Great question on why the instructor is supposed to evaluate, but others get all the value from the evaluation!
I was once recruited for a job by a "Big 4" consulting firm. They made be an offer, contingent on my undergrad GPA being 3.5 or better. It was over thirty years since I was an undergraduate. I declined the job. Apparently they didn't trust their own evaluation, or my 30 years of actual accomplishments, but did trust the evaluations of some anonymous and (mostly) long dead professors. Go figure.
Thanks for sharing this! This issue has been on my mind for the past few years too.
About Proctorio, I once saw a teacher sharing on Reddit that one of her students was crying during the test due to stress, and the program flagged her as cheating! The poor kid :(
Regarding the separation of instruction and evaluation, I don't think it would be possible because students would definitely try to figure out how the "evaluation process" goes and ask their teacher to prepare them for that (evident from the huge number of test-preparation centers around the world).

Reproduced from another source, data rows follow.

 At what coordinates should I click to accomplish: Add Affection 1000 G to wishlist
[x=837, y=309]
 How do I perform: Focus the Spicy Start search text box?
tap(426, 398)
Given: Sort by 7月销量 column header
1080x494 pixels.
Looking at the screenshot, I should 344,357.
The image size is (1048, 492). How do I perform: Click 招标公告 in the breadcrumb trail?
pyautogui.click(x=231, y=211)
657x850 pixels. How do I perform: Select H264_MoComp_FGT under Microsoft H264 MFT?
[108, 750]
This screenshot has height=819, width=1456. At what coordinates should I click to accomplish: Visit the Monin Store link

The final goal, I think, is to abolish grading altogether. This "ungrading" movement has been mentioned in other comments, so I just want to share this Youtube video I watched a while ago (https://www.youtube.com/watch?v=fe-SZ_FPZew - "Grading is a Scam") - there's a list of books and articles on the downsides of grading within this video.

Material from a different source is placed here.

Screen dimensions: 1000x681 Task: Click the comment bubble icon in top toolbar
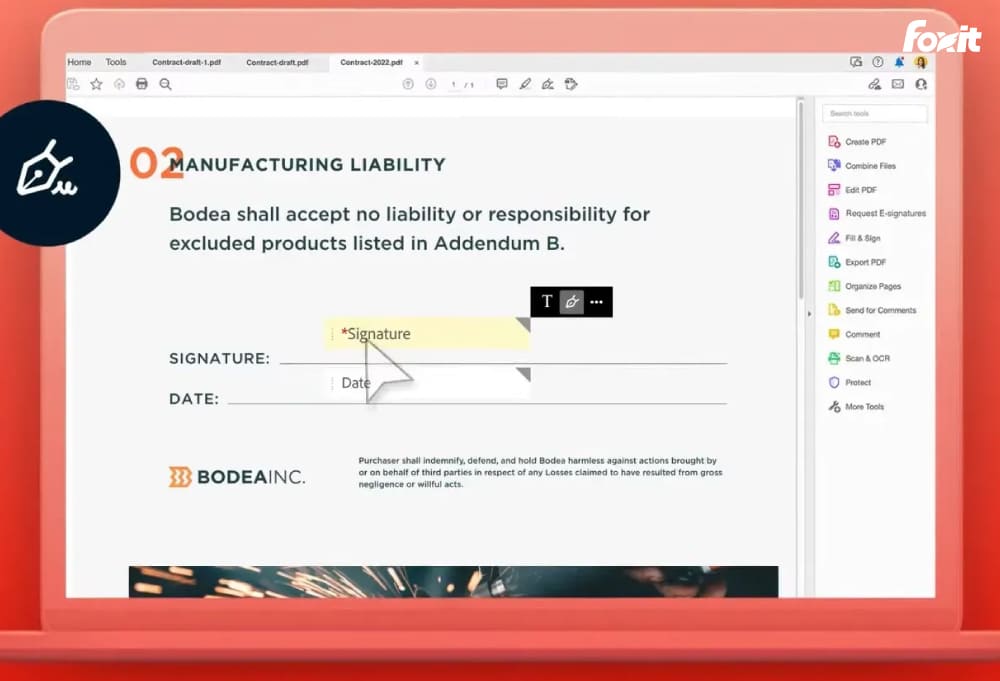pyautogui.click(x=502, y=84)
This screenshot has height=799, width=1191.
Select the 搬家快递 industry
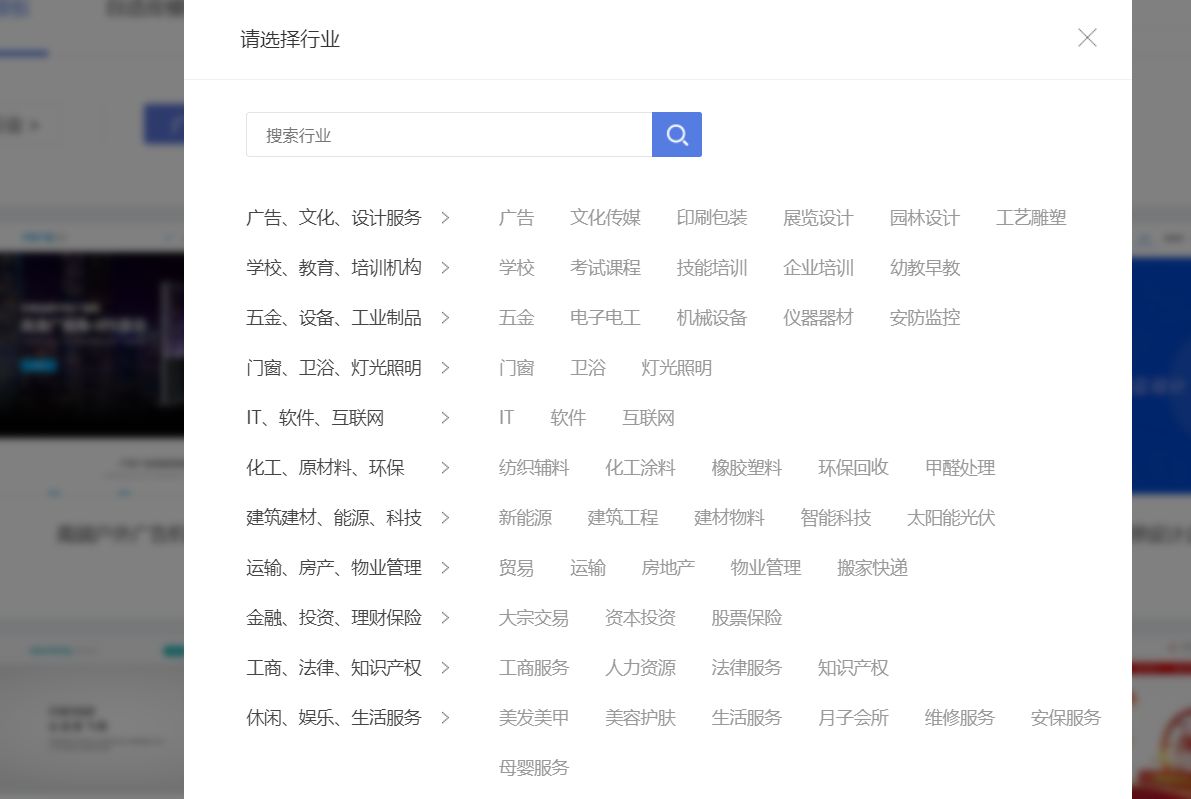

Still, as long as testing & test-preparation remain extremely profitable like it is right now, I don't think they will go away anytime soon.
Since no-one has mentioned The Case Against Education yet, I feel obliged to do so. Teachers must be cops since the students want cops, how else will they get sheepskin to show the real world? The scale of the dysfunction is enormous since the government carelessly pours billions on it, problems can grow real big on that kind of money.
The obvious but politically impossible solution is to stop subsidizing sorting and start taxing it heavily instead. Sorting is needed but it's zero sum and spending on it could be reduced to maybe 1% of the current turnover without much difference in outcome.
I was an undergraduate at Oxford and one of the things I liked about the system there (for my subject at least) was that the teaching and assessment were separate. There was no ongoing assessment and your tutors generally had no more idea what was going to be on the exams then you did. It made it feel like your tutors were very much 'on your side'. They obviously give feedback and the tutorial system made it hard to hide if you hadn't kept up with the work but the dynamic was very different from other universities where I have taught. The main downside was that the exams were more pressured.
From a student perspective: I was very good at the academic game as an undergrad, I would roll into finals knowing exactly how much I could slack off (or not) and still get that A. I really did love what I studied but also needed the external approval of that Monopoly money to be able to show all those people who doubted the methods of my less than traditional K-12 education and my excessive time commitments to sports.
There were a couple classes that I was very interested in and wanted to get the most I could out of them, so I took them as pass/fail instead of for a letter grade. It was freeing, I was able to fully engage with the material and take risks with my coursework to pursue the knowledge I wanted to get out of the course without having to worry about counting points.
Regarding grading adding extrinsic motivation: yes I think there is a need for motivation aside from the pure love of learning. As a student, you need some skin in the game. Life is full of distractions and it can help to have some stakes to motivate us to prioritize the hard things that we want to do. Are letter grades the answer? Probably not, but it is still a valid need that should be considered in the construction of courses.
“Evaluation is like X-rays: small doses are helpful, but large doses are lethal.”
This is indeed my view too. A bit of competition between people and groups can lead to more optimal outcomes for everyone. Too much competition leads to conflict. The conflict may often not be necessary because we seem to have enough wealth to share between everyone.